*EXERCISE DESCRIPTION*
Check every line below for the word "each" and show those that hold it.
[RECORDS FOR PROCESSING]
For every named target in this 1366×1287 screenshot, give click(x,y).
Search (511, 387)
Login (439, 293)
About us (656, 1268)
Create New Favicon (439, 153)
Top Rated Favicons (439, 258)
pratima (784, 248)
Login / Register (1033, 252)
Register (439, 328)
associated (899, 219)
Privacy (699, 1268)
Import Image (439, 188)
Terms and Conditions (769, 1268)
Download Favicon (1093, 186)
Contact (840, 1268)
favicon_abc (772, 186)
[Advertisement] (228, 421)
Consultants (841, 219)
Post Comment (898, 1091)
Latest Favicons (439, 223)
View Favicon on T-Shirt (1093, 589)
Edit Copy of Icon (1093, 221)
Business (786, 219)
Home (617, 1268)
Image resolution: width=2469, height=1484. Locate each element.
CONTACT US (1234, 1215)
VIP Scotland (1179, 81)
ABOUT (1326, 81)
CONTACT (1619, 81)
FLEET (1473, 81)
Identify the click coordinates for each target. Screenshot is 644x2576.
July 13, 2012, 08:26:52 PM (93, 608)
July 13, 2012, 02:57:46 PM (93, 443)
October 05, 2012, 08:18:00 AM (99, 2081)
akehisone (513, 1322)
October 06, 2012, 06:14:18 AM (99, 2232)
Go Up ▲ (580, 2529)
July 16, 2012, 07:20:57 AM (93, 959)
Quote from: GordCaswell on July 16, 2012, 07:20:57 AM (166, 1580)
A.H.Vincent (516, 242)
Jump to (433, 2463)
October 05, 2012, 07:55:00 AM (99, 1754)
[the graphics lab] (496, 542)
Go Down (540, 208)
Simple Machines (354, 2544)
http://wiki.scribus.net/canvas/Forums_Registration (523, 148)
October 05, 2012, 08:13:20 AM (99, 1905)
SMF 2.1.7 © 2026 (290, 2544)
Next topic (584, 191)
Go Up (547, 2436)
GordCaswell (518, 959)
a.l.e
[/RECORDS FOR PROCESSING]
*ANSWER AREA*
Image resolution: width=2469, height=1484. Locate each element.
Identify the click coordinates for each target. Screenshot is 644x2576.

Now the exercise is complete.